La transcription de la saisie immobilière au bureau des hypothèques, dans l'étendue duquel les biens sont situés, remplace aujourd'hui l'enregistrement par le commissaire aux saisies réelles. Elle a aussi pour objet, d'assurer la préfé rence au créancier premier poursuivant. (Art. 677, 678 et 679)

Si celui qui est chargé de la poursuite de la saisie réelle (disent les auteurs du Répertoire de jurisprudence), vient à donner main-levée, un autre créancier opposant peut se faire subroger à la poursuite; en ce cas, tout opposant est réputé saisissant : c'est le plus diligent qui est alors préféré. Il en est de même, si le poursuivant néglige de faire continuer les procédures, soit parce qu'il se trouve hors d'état d'avancer les frais, soit par pure négligence, soit par collusion avec la partie saisie,

Ce point de doctrine a été consacré en disposition législative', par l'art. 722, C. P. C.

La loi du 11 brum. an 7, en jetant les fondemens du nouveau système hypothécaire, a dû régler aussi les formalités. à remplir, pour parvenir à la vente forcée des biens immeubles.

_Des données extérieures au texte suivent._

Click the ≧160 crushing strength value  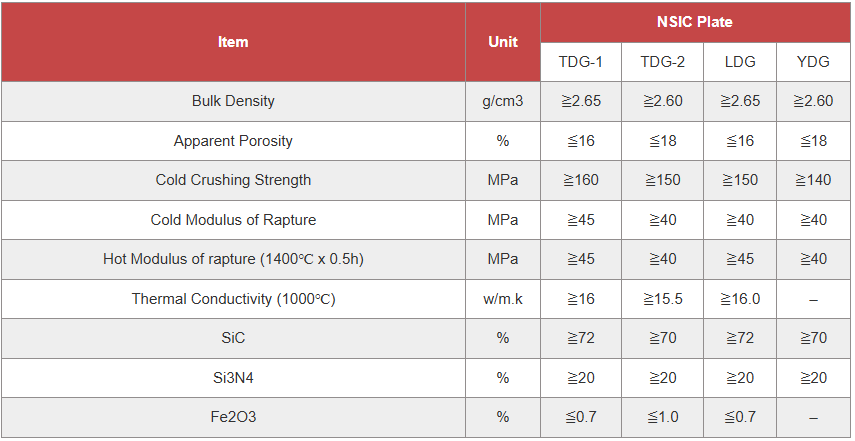point(581,180)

Les créanciers qui ont eu à exercer leurs droits sous l'empire de cette loi ont rendu hommage à l'abolition d'une foule de formalités inutiles, et au mode d'expropriation à la fois simple et rapide qu'elle y a substitué. Victimes du malheur des circonstances, les débiteurs ont attribué leur ruine, moins à leurs engagemens téméraires, qu'aux résultats funestes qu'ils ont produits, et auxquels ils devaient s'attendre. Ils ont appelé désastreuse une loi, sous le règne de laquelle ils ont vu s'engloutir leur fortune.

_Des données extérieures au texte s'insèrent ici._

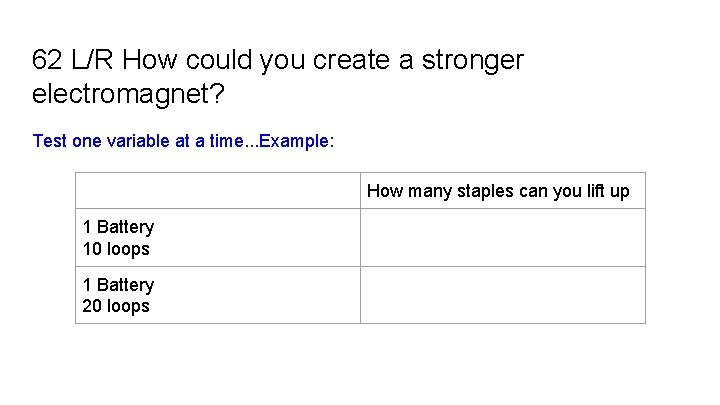The width and height of the screenshot is (720, 405).
Task: Click "1 Battery" above "10 loops"
Action: [x=118, y=228]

Je crois que les éloges et les plaintes sont également exagérés. Si les ouvrages produits par de sages méditations, et par une longue expérience, ne peuvent que se rapprocher plus ou moins du dernier degré de perfection, comment pourrait-on l'attendre des essais d'une législation naissante ?..

On ne peut s'empêcher de convenir que la loi de brumaire laisse beaucoup à désirer; elle est trop sévère pour le débiteur, en ce que l'expropriation suit de près la saisie, elle est trop sévère pour le créancier, en ce que la peine de nullité s'attache à l'inobservation de dispositions peu importantes, et à la violation de formes, souvent mal déterminées.

Mais, en se reportant à l'époque où cette loi a paru, en observant combien l'anéantissement des anciens préjugés, l'introduction d'idees jusqu'alors étrangères, le plan d'un nouveau système, l'établissement de ses bases, l'ordonnance de ses diverses parties, rendaient pénible et délicate la tâche

du législateur, on est forcé de convenir que ses efforts l'ont rapproché du but, et qu'il a fait tout ce qu'il pouvait faire.

Aussi, dans leurs observations sur le projet du Code, plusieurs cours d'appel ont rendu hommage à la sagesse des dispositions de la loi de brumaire : quelques-unes les ont même préférées à celles qui leur étaient présentées. « L'expérience est la pierre de touche des lois ( disait la Cour d'appel de Poitiers ), il en est peu qui résistent à cette épreuve; et elle a justifié la sagesse de la plupart des dispositions de celle du 11 brumaire. Les reproches qu'on a faits à cette loi ne tombent que sur des dispositions particulières; il est facile de faire disparaître les inconvéniers qu'on y trouve. C'est cette loi modifiée et purgée des défauts que l'usage a fait connaître, que la Cour d'appel propose de substituer au régime des saisies réelles. La marche en est simple, tandis qu'on risque souvent de s'égarer dans les dispositions du projet.... »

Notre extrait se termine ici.